_EXERCISE TASK A_. Copy out the passage from the financial report excerpt starting at "Substantially all of" and ending at "efficiencies mentioned above.".
_EXERCISE TASK B_. Write what comes next in the financial report excerpt, continuing after its final sentence.

_TEXT_.
════════════════

The Company believes that its relatively high gross margins reflect the
increasing percentage of total software revenue in the Company's product mix as
well as the high content of proprietary firmware in the Company's hardware
accelerator boards. Gross profit was 77.9% and 77.1% of net sales in the
quarters ended March 31, 1999 and 1998, respectively, and 77.3% and 76.3% of net
sales in the nine months ended March 31, 1999 and 1998, respectively.
Substantially all of the increase in gross profit percentage in the March
quarter was attributable to a combination of reduction in manufacturing costs
and increased sales volumes allowing fixed manufacturing costs to be spread over
a higher level of production. For the nine months ended March 31, 1999, the
increase in gross profit percentage was attributable to increased sales of the
Company's Ascent software products, the declining costs of components used in
the Company's accelerator boards, and increased overhead absorption as a result
of the improved manufacturing efficiencies mentioned above.
Sales and Marketing. Sales and marketing expenses, which consist
primarily of salaries and commissions, customer support, trade shows,
advertising and other promotional expenses, were $3.0 million and $2.7 million,
and 30.9% and 31.3% of net sales, in the quarters ended March 31, 1999 and 1998,
respectively. Sales and marketing expenses were $8.6 million and $7.8 million,
and 30.6%, and 31.9% of net sales, in the nine months ended March 31, 1999 and
1998, respectively. The increases in absolute dollar amounts in fiscal 1999 were
primarily attributable to increased marketing personnel, and increased marketing
expenses related to the launch of the Version 4 release of Ascent Storage, and
the launch of the Version 3 release of Ascent Capture. The Company expects that
sales and marketing expenses will continue to increase in absolute dollar
amounts and will fluctuate as a percentage of net sales.

════════════════

_EXCERPTED DATA_.

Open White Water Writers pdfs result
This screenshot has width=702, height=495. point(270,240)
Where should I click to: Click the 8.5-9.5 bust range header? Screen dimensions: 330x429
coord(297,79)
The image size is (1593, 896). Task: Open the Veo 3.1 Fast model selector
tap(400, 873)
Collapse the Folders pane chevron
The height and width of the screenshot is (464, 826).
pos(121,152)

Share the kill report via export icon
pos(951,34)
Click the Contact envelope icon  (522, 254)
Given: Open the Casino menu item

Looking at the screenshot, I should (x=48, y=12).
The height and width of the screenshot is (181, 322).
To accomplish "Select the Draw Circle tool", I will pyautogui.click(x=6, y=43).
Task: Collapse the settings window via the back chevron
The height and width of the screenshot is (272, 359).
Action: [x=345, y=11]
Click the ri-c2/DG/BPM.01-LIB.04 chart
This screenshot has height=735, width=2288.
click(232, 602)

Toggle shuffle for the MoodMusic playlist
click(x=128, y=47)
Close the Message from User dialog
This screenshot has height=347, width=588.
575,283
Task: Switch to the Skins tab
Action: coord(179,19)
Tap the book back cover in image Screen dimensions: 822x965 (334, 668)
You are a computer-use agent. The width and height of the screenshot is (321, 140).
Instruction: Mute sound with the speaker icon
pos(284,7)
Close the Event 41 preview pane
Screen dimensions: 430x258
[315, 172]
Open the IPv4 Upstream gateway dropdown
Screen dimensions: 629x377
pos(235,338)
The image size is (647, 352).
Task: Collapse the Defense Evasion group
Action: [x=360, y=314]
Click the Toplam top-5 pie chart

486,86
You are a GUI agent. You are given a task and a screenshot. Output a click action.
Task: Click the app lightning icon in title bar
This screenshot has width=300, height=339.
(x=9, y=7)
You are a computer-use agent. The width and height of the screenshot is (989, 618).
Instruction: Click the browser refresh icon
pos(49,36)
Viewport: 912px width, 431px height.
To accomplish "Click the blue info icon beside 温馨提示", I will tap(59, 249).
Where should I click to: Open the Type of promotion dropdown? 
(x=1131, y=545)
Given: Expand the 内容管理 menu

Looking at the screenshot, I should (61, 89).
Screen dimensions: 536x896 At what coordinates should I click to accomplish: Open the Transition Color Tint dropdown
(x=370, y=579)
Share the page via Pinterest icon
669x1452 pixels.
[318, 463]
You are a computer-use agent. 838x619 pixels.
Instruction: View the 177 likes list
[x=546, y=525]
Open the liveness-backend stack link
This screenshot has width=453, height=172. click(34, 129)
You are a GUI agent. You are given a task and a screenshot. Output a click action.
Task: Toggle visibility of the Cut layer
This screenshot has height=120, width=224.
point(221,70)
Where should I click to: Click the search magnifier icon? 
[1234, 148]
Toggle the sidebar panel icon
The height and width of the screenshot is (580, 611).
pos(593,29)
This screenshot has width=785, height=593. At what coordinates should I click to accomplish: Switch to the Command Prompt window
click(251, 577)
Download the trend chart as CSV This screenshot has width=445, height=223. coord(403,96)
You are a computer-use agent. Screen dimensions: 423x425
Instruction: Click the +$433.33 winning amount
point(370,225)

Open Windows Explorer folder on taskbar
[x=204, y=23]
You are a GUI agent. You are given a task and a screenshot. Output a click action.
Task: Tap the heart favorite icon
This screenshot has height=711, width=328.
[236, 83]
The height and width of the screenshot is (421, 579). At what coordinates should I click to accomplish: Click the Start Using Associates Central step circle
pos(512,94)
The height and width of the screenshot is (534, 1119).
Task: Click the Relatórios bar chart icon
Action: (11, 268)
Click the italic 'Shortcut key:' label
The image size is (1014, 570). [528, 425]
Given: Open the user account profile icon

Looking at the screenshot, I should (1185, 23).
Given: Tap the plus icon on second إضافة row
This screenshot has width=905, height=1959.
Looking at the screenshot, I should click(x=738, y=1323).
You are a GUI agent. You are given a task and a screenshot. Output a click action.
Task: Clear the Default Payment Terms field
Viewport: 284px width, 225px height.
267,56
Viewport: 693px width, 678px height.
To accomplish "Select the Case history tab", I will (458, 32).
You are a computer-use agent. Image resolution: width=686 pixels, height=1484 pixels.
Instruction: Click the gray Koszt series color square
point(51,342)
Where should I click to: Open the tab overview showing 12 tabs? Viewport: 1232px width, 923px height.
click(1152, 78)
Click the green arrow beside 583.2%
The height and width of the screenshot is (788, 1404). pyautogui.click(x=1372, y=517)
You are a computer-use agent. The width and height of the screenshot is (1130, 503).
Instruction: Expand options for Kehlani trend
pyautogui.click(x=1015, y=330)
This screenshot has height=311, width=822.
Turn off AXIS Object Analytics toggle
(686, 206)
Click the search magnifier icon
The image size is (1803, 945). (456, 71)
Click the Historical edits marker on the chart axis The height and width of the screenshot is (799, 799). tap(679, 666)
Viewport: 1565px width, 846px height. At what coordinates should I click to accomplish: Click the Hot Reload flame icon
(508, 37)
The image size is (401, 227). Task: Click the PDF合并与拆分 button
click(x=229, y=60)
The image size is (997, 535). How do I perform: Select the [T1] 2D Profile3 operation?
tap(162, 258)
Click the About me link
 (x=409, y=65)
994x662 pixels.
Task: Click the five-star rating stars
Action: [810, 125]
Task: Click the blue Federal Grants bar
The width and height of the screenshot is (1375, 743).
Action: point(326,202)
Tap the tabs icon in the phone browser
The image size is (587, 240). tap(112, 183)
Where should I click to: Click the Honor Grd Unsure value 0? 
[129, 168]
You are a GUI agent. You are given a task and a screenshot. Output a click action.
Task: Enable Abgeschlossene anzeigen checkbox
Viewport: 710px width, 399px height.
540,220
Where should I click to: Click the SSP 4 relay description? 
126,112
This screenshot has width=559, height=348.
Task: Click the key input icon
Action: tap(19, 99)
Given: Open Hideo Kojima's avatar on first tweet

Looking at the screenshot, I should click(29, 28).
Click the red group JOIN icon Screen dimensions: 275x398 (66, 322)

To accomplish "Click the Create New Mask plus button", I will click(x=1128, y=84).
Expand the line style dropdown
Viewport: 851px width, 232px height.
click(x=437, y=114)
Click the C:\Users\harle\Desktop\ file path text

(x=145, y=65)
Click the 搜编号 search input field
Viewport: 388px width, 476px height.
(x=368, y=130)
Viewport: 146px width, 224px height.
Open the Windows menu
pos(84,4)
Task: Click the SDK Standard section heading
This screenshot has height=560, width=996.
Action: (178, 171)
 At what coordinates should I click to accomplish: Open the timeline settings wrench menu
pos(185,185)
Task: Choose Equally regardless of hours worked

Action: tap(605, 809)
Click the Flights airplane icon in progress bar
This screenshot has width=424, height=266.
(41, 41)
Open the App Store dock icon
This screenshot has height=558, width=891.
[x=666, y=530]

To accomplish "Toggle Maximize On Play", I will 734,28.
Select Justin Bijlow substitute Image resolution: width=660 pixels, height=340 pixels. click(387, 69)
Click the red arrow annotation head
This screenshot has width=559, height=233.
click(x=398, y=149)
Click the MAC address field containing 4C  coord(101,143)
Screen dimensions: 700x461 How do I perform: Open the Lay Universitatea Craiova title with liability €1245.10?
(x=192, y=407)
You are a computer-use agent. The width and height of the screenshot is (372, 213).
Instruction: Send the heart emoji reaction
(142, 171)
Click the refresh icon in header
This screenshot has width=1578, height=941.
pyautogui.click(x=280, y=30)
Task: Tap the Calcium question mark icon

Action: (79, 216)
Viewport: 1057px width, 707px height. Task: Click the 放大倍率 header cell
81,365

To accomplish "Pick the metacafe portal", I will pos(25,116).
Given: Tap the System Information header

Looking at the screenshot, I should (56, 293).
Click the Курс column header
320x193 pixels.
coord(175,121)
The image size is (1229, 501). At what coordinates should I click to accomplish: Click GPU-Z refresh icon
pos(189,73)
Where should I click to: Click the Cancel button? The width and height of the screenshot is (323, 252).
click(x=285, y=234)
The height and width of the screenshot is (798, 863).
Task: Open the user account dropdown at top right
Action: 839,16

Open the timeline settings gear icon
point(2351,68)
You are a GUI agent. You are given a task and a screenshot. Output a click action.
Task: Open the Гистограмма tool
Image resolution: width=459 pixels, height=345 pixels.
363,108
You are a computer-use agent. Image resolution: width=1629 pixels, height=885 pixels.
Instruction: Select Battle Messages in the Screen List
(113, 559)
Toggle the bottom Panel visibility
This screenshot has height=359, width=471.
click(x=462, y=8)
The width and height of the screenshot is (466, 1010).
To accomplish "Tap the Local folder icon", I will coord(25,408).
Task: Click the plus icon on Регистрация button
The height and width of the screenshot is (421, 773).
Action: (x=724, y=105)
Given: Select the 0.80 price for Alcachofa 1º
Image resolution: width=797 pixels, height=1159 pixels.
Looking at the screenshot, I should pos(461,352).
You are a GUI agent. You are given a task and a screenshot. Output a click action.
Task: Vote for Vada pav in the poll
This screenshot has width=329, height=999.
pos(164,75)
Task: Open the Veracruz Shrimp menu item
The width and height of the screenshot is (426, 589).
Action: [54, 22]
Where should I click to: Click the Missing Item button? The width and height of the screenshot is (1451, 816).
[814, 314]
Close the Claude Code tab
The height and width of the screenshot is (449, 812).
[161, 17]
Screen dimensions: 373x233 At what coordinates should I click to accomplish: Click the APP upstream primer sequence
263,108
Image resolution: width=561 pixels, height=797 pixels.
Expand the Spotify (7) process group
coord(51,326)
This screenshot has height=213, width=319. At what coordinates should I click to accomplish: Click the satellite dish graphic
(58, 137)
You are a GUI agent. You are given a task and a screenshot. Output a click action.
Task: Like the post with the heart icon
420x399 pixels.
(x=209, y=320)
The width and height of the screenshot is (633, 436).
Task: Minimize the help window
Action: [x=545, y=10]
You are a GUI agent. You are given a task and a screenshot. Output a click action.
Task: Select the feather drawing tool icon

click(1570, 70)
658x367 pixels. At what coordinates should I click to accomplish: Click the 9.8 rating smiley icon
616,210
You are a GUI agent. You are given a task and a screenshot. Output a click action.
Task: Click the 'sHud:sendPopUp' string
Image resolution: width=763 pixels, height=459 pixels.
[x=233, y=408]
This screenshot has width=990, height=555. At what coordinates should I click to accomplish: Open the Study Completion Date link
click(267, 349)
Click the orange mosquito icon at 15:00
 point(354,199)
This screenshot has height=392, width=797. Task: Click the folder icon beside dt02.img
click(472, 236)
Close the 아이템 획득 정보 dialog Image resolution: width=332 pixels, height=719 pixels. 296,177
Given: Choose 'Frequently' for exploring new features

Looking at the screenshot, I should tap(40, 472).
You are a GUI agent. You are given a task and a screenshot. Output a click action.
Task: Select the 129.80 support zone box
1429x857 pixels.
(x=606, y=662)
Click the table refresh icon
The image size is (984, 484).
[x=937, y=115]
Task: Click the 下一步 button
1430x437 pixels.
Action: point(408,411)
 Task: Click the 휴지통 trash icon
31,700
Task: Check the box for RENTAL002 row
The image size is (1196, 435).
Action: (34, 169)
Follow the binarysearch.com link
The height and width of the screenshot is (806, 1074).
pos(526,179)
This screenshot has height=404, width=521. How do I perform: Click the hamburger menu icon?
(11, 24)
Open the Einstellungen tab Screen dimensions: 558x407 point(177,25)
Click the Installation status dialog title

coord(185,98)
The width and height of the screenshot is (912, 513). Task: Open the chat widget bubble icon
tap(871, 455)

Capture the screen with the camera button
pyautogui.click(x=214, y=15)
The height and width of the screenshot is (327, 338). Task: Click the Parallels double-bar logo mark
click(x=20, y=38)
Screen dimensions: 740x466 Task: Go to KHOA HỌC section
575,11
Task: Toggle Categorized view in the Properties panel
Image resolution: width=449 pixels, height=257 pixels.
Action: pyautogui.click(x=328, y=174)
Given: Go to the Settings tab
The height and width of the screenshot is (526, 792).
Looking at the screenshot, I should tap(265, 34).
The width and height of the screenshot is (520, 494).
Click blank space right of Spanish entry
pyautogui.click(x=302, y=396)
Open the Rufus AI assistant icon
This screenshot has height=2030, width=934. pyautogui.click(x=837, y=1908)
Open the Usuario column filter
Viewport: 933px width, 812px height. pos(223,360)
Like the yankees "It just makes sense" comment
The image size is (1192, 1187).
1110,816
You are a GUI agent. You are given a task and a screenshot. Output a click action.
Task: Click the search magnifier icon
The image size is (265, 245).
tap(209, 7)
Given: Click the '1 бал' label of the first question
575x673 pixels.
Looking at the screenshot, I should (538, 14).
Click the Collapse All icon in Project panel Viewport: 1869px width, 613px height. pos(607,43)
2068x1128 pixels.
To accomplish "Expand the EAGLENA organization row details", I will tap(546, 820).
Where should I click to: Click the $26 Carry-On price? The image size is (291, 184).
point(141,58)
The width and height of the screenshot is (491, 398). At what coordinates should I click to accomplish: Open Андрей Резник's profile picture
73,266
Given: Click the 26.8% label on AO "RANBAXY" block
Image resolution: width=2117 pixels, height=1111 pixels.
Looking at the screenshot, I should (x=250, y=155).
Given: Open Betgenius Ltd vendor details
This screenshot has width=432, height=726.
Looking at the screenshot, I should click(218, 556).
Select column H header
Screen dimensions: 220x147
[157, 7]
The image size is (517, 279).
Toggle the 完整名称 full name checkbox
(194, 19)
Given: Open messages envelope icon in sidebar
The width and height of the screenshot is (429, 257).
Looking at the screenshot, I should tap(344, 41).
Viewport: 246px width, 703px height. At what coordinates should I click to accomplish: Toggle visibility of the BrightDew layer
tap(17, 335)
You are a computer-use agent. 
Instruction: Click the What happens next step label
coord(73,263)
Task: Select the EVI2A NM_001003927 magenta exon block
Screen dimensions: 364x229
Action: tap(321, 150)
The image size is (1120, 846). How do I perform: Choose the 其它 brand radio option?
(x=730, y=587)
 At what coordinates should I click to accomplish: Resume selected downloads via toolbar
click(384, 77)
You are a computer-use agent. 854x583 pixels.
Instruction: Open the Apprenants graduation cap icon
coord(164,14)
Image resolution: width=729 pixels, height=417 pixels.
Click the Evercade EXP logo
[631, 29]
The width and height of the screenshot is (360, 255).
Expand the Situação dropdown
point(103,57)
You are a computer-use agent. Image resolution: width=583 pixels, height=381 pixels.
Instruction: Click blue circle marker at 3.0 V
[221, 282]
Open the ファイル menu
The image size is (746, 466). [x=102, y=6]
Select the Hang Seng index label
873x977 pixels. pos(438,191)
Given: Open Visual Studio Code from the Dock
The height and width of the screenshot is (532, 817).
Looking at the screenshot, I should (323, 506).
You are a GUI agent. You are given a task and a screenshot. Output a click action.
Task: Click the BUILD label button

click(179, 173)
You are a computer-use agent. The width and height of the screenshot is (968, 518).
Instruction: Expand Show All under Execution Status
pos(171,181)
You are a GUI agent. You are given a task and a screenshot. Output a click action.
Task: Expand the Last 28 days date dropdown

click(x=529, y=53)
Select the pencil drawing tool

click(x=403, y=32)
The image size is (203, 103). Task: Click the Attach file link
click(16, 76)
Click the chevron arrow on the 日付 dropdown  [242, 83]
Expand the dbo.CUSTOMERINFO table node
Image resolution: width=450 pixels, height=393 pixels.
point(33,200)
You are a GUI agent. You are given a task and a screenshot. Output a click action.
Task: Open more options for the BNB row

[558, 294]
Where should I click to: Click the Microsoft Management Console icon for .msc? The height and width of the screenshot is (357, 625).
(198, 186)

════════════════

_EXERCISE RESULT A_.
Substantially all of the increase in gross profit percentage in the March
quarter was attributable to a combination of reduction in manufacturing costs
and increased sales volumes allowing fixed manufacturing costs to be spread over
a higher level of production. For the nine months ended March 31, 1999, the
increase in gross profit percentage was attributable to increased sales of the
Company's Ascent software products, the declining costs of components used in
the Company's accelerator boards, and increased overhead absorption as a result
of the improved manufacturing efficiencies mentioned above.

_EXERCISE RESULT B_.
Research and Development. Research and development expenses, which
consist primarily of personnel costs and related occupancy expenses, were $2.2
million and $2.0 million, and 22.1% and 24.1% of net sales, in the quarters
ended March 31, 1999 and 1998, respectively. Research and development expenses
were $6.5 million and $5.7 million, and 23.0% and 23.5% of net sales, in the
nine months ended March 31, 1999 and 1998, respectively. The increase in
absolute dollars in both periods of fiscal 1999 was primarily attributable to
increased engineering staffing, and related compensation expense. The Company
expects that research and development expenses will continue to increase in
absolute dollar amounts and will fluctuate as a percentage of net sales,
depending upon the timing of material research and product development projects.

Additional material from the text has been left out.